I have a dataset with each observation having two space-separated lists as string variables. I want a third variable showing the overlap between the string lists. Using another SO post, I've created a macro to calculate the overlap. I can't work out how to implement it in a DATA step to get the third variable.
This is my dataset, with dummy data:
data use;
infile datalines dlm='~~';
input list1:$100. list2:$100. expected_match:$10.;
datalines;
Homer Bart~~Homer Bart~~Full
Marge Lisa~~Lisa Marge~~Full
Homer Marge~~Marge~~Partial
Bart Lisa~~Bart~~Partial
Homer Marge Bart Lisa~~Maggie~~None
;;;;
run;
This is the macro, with tests (all of which pass):
%macro list_overlap(list1, list2);
%local i matches match_type;
%let matches = 0;
%do i = 1 %to %sysfunc(countw(&list1, %str( )));
%if %sysfunc(findw(&list2, %scan(&list1, &i,, s)))

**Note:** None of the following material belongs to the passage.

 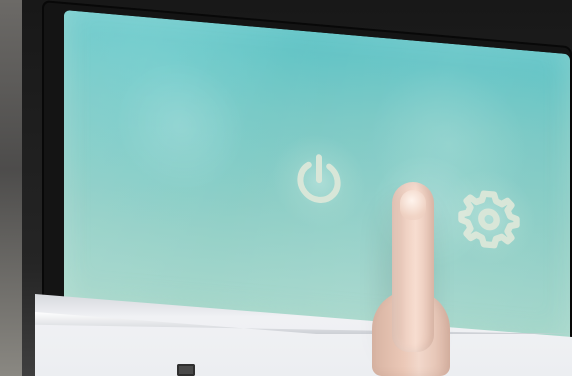 I want to click on power-button, so click(x=319, y=182).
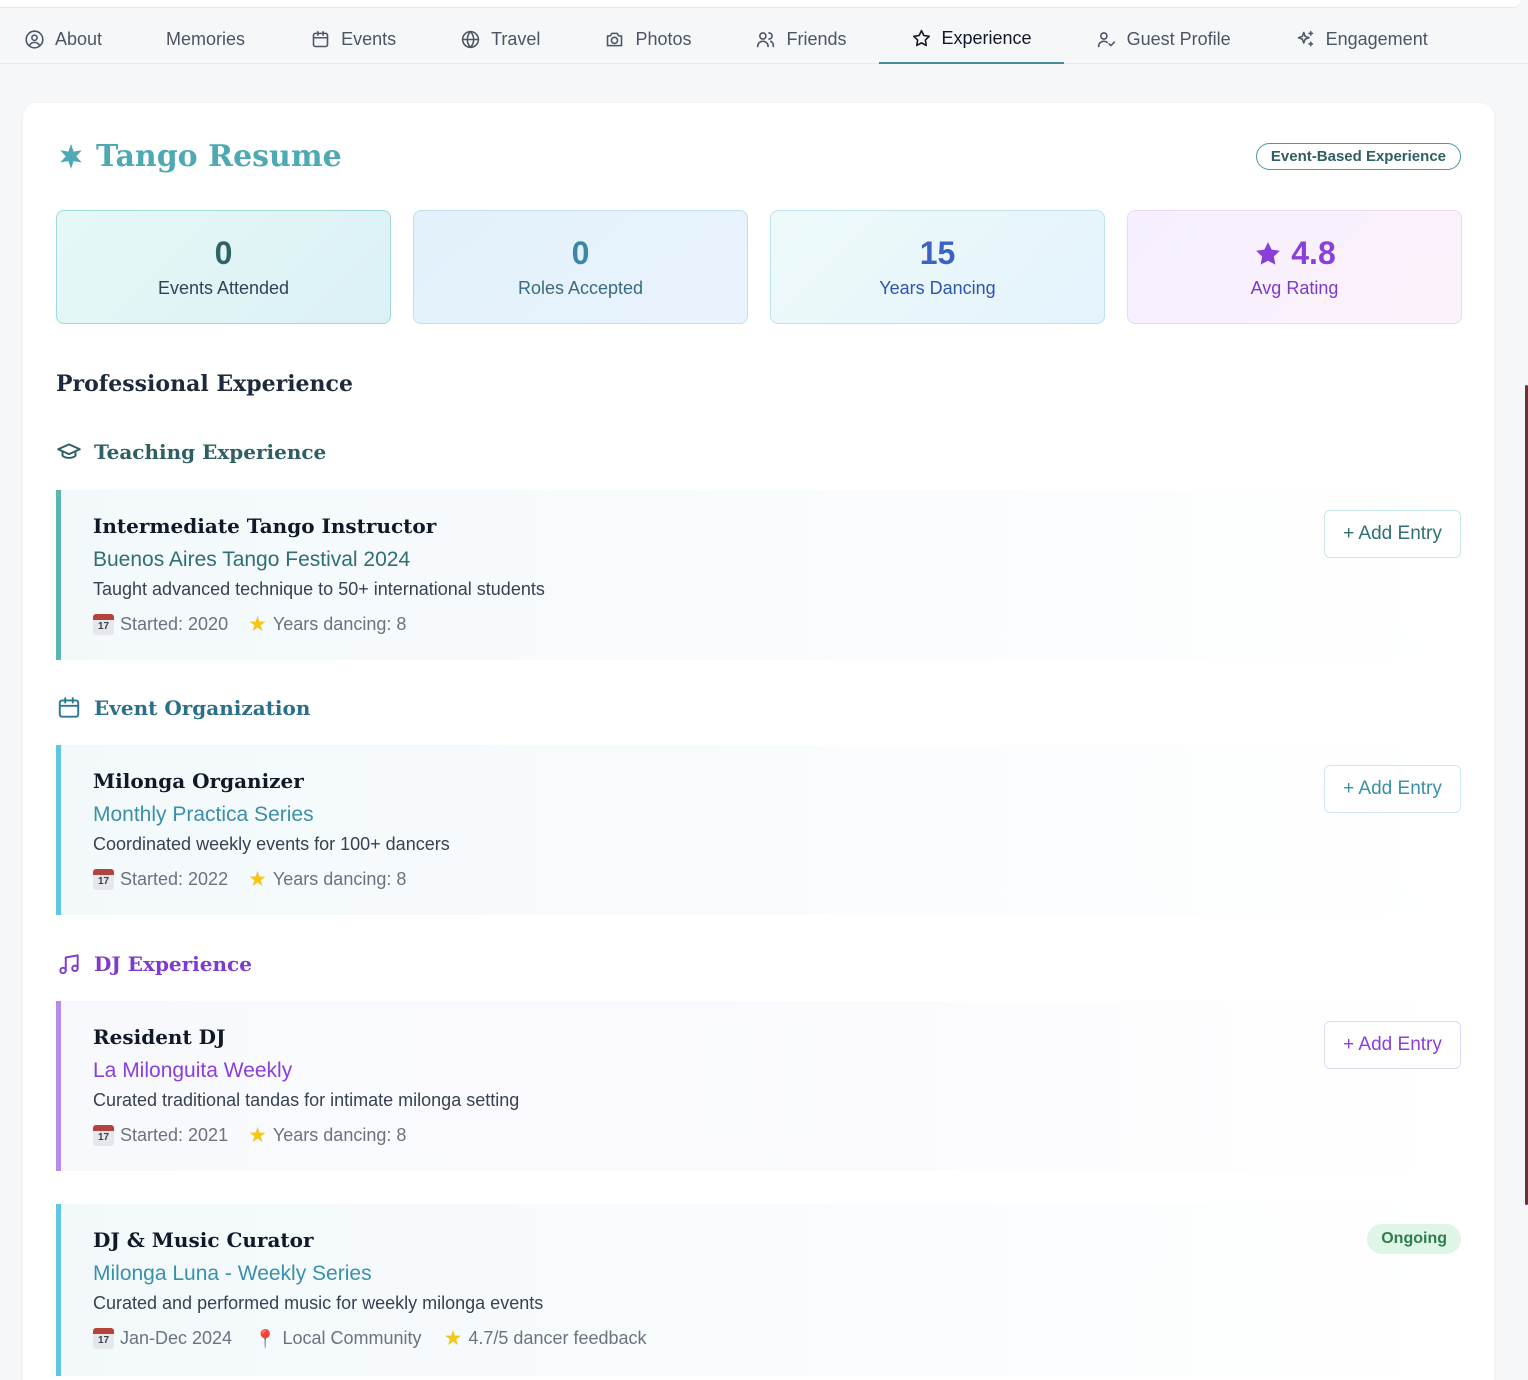 This screenshot has width=1528, height=1380. I want to click on organization-title: Event Organization, so click(202, 708).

%then %let matches = %eval(&matches + 1);
%end;
%if &matches = %sysfunc(countw(&list1, %str( )))
and %sysfunc(countw(&list1, %str( ))) = %sysfunc(countw(&list2, %str( )))
%then %let match_type = 'Full';
%else %if &matches = 0 %then %let match_type = 'None';
%else %let match_type = 'Partial';
match_type = &match_type%str(;)
%mend list_overlap;
%put NOTE: %list_overlap(Homer Bart,Homer Bart);
%put NOTE: %list_overlap(Marge Lisa,Lisa Marge);
%put NOTE: %list_overlap(Homer Marge,Marge);
%put NOTE: %list_overlap(Bart Lisa,Bart);
%put NOTE: %list_overlap(Homer Marge Bart List,Maggie);
This is how I'm trying to implement it in a DATA step:
data matches;
set use;
call execute(catt('%list_overlap(', list1, ',', list2, ')'));
run;
I'm getting the following error with this case:
NOTE: Line generated by the CALL EXECUTE routine.
1 + match_type = 'Full';
__________
180
ERROR 180-322: Statement is not valid or it is used out of proper order.
I've tried other ways too, but this is the closest I've got.